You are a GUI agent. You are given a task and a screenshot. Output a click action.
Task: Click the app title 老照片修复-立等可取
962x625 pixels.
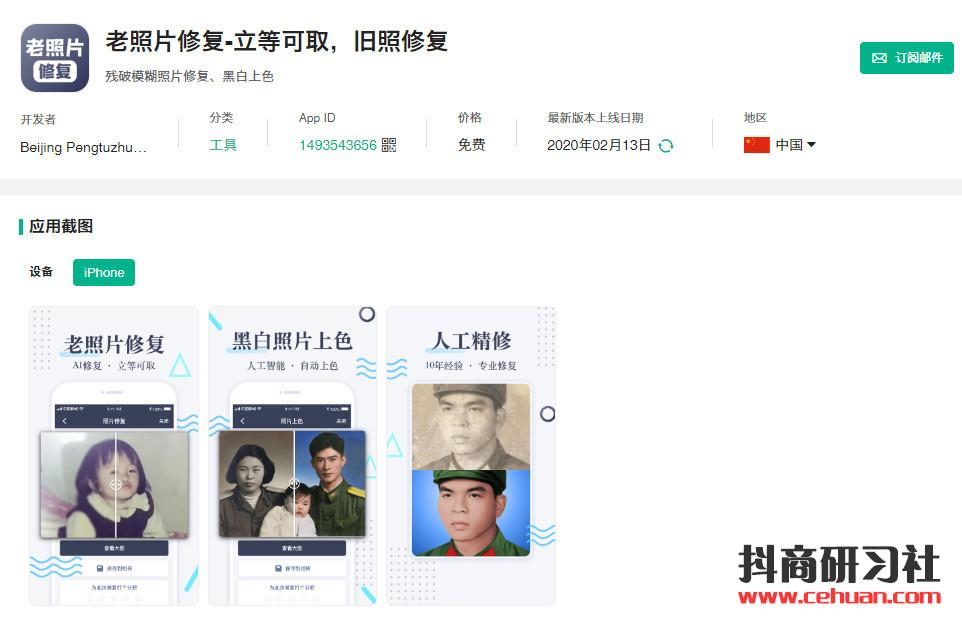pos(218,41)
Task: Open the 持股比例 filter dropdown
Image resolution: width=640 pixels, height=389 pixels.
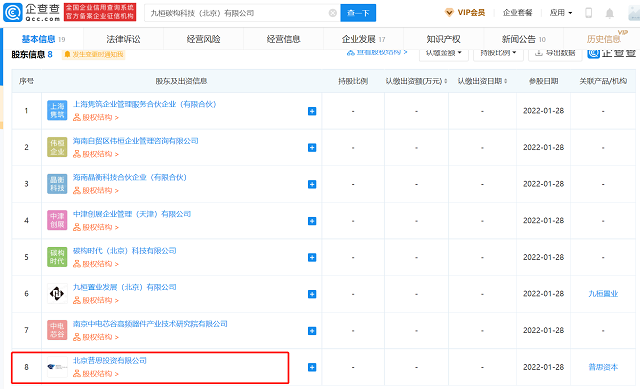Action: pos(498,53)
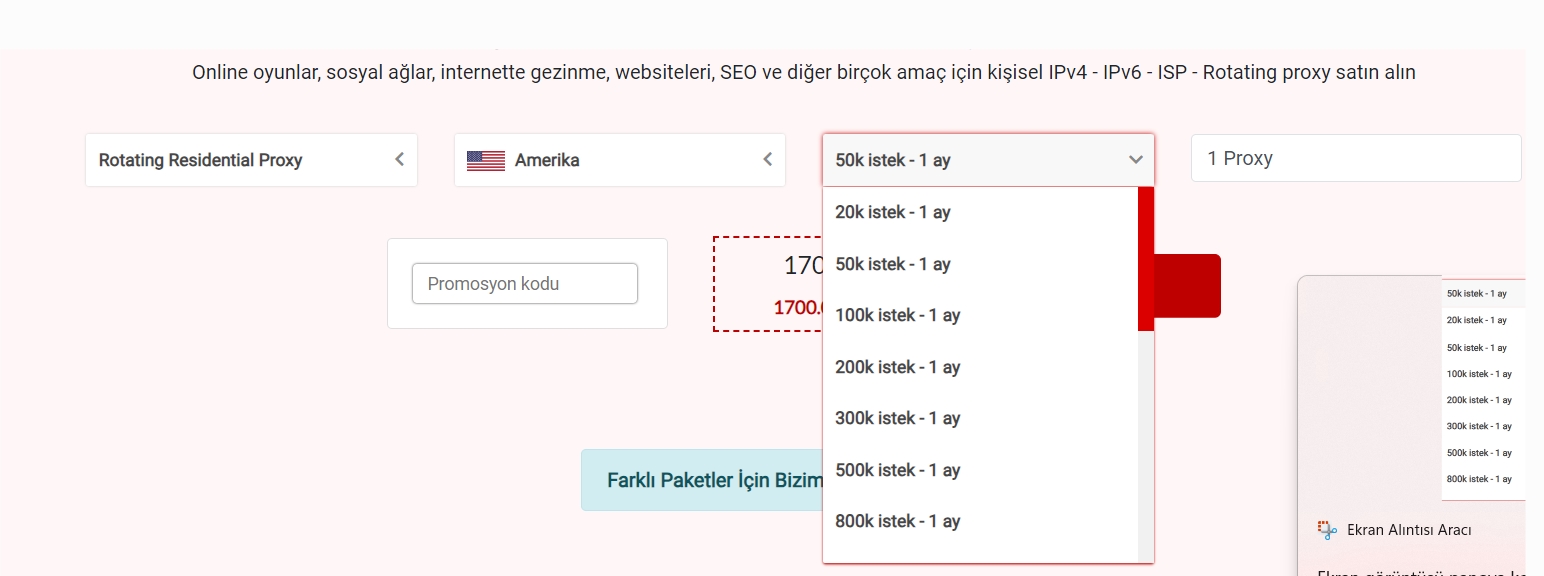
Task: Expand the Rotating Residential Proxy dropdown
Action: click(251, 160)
====
**Stated problem:**
Arrange every line of the entries above as a numbered list, skipping blank lines and leaving out the pictures.

**Right answer:**
1. You are a GUI agent. You are given a task and a screenshot. Output a click action.
2. Task: Click the app title 老照片修复-立等可取
3. 962x625 pixels.
4. pos(218,41)
5. Task: Open the 持股比例 filter dropdown
6. Image resolution: width=640 pixels, height=389 pixels.
7. Action: pos(498,53)
8. Task: Expand the Rotating Residential Proxy dropdown
9. Action: click(251, 160)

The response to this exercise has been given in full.